I've needed to rest a lot more than I thought and I've needed to sleep so much. I needed to push Hillsong's Colour Conference to next year and I was SO gutted, but even speaking to the lady on the phone, it was like God saying 'rest and you can still worship me where you are'. I've needed to gain an extension for deadlines, I've had to push back my placement by two weeks and it means I have to graduate in December. To be honest, I was disappointed and frustrated because I'd worked so hard, with graduation in July in mind. I wanted to graduate in the summer with my girls and my cohort and to have a good summer of celebration; also in time with my other friends too. It's funny because this comes a day after the sermon at church, which was talking about things 'not being fair' and our attitudes and feelings along these lines; and that is what I felt.

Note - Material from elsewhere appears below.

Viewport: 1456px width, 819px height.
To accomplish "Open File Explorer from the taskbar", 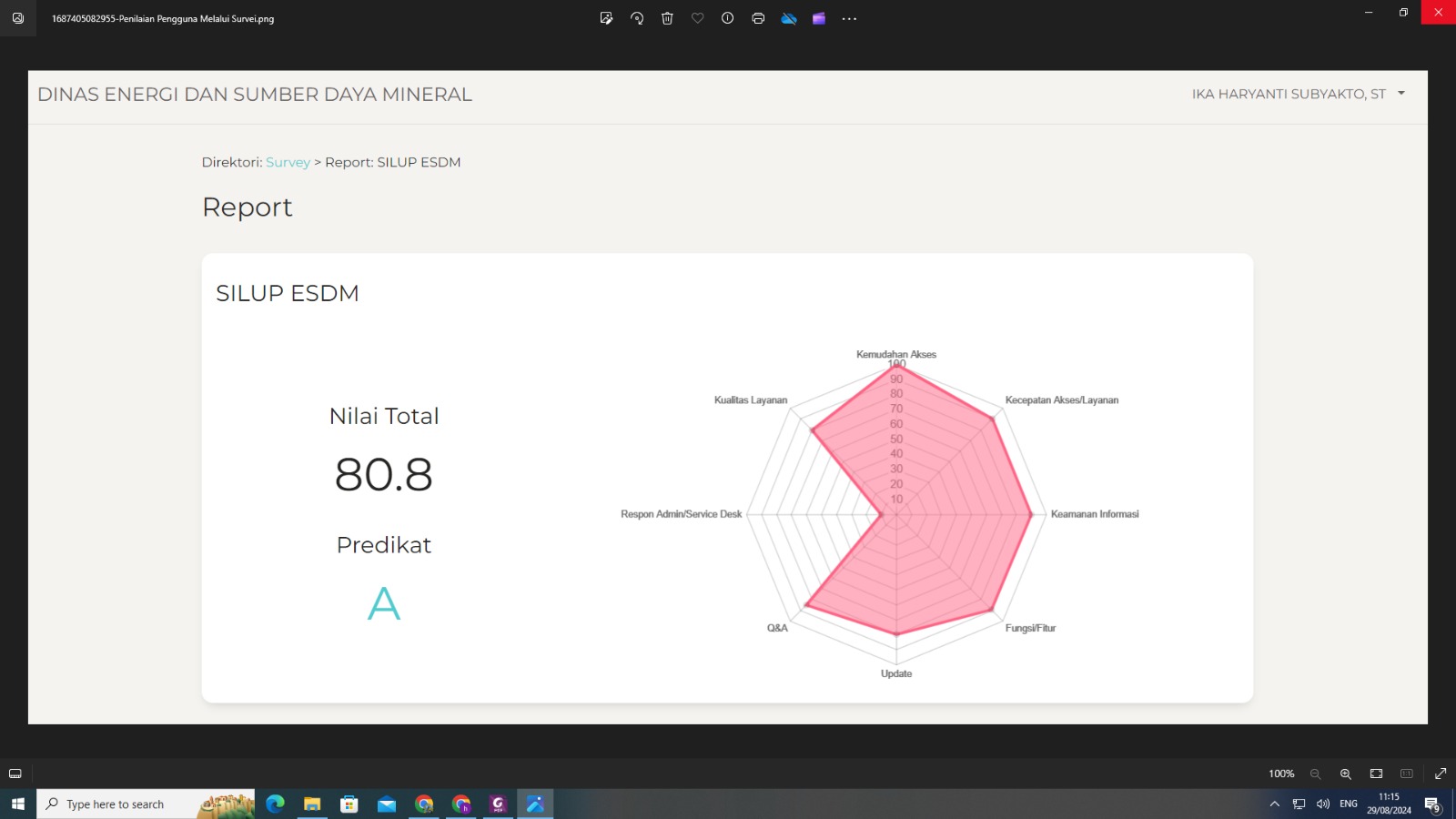I will pyautogui.click(x=312, y=804).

But each time I've had a set plan in terms of my academics in my head, it's never gone to plan and I realise that it may be something to do with Jesus again. I'm uncertain of what this summer and autumn will hold now, since my plans have been put on hold and i'm fearful of the future because I don't know what is going on at the moment or what will go on. Things that had been going on seemed to have cooled and a new season is blossoming and I realised how calm my heart has been as I've chosen to trust in Him, that 'things will be okay' whatever it may be.
"For God has not given us a spirit of fear and timidity, but of power, love and self-discipline." 2 Timothy 1:7. This verse has been cropping up EVERYWHERE and it's been blowing my mind and freaking both myself and a sister out, but it couldn't be clearer what Jesus is trying to say to me, during my time here in Birmingham. It's growing on me and I've been able to see and get to know people I normally wouldn't and it is broadening and refreshing my horizons and opening my heart a little bit by bit. Nerves and anxieties still run through my mind all the time, but Jesus has really been comforting and warming at the moment; challenging the negativity, the pain, fatigue and cold I've had and been through here previously.
Who knows what is going to happen these next 6 weeks to come. It's been crazy how this is my 4th week here already, but God has been good and is teaching me to stop jumping ahead and take baby steps. Things will be okay, for He is good. He's put my plans on hold, for He has even greater to come.